J.R. Smith is only 275 career 3-pointers behind Kyle Korver and presumably has hopes of catching him.
But a moment captured on television during the Cavaliers’ series-clinching Game 4 victory over the Toronto Raptors on Sunday at Air Canada Centre opened the window to what might border on a mentor-student relationship.
Korver’s corner 3-pointer with 3:52 left in the second quarter drew a reaction from Smith that was a combination of utmost respect and childlike glee.
When Korver took a pass from Kevin Love and launched the shot, Smith got up from his seat on the bench. As Korver ran downcourt, Smith jumped up and down, rolling his arms excitedly.
“Oh, man, it’s fun. I’ve been waiting to see it,” Smith said. “He had that one game in Indiana, but I didn’t travel with the team. Finally being out there on the court with him while he’s doing it is a treat to watch.”

* * * * * * *

Your assignment – In the article about J.R. Smith and Kyle Korver, how many career 3-pointers is Smith behind Korver? The listing is separate material with no connection to the article about J.R. Smith and Kyle Korver.

* * * * * * *

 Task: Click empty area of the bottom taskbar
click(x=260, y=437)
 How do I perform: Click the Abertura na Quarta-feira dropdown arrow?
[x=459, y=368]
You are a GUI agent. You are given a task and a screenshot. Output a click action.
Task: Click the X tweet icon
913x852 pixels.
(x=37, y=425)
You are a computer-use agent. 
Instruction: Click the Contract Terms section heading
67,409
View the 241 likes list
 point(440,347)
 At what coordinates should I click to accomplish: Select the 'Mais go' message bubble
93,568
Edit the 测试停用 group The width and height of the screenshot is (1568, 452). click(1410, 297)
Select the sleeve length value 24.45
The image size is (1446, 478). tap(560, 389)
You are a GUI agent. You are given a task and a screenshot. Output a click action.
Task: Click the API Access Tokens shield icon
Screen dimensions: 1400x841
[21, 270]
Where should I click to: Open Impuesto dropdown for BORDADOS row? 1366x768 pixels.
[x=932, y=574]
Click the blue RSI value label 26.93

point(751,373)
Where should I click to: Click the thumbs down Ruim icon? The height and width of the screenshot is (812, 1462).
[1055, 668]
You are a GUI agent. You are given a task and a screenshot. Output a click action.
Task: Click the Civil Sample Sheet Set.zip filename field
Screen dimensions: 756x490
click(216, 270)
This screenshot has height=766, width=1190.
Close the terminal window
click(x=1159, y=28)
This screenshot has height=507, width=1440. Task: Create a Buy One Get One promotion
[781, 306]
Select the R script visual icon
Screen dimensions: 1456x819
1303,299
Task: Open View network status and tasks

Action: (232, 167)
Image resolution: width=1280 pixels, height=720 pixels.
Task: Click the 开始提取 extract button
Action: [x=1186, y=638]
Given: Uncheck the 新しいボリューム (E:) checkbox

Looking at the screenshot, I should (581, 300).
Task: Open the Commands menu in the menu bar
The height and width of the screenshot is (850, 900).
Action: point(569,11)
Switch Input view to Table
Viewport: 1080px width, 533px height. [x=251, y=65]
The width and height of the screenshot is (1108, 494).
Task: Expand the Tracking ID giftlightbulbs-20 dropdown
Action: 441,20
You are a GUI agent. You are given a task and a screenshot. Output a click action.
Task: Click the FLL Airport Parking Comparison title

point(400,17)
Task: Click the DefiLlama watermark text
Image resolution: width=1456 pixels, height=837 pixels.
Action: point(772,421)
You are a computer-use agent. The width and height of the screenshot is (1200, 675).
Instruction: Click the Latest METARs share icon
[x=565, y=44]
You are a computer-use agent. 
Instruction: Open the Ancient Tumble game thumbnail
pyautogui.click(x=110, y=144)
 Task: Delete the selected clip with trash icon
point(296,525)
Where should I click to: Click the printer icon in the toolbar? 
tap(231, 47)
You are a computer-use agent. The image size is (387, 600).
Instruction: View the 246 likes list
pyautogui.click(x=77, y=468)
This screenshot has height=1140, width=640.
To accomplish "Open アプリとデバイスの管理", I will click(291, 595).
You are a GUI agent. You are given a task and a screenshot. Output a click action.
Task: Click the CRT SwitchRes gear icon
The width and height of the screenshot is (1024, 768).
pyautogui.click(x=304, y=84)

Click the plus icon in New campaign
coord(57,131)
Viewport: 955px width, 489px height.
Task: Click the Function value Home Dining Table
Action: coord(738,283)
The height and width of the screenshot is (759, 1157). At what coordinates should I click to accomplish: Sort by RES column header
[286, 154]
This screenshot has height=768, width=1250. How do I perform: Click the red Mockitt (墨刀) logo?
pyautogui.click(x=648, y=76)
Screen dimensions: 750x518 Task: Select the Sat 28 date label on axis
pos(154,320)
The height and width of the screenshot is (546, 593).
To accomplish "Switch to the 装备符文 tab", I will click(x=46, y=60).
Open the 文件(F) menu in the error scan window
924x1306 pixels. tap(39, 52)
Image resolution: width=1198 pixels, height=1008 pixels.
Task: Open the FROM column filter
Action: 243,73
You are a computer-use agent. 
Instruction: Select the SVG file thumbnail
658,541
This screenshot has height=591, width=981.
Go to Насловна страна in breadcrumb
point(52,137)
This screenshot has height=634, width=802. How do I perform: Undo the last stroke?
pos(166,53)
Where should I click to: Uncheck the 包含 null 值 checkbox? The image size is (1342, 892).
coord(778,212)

* * * * * * *

Task output – 275 career 3-pointers.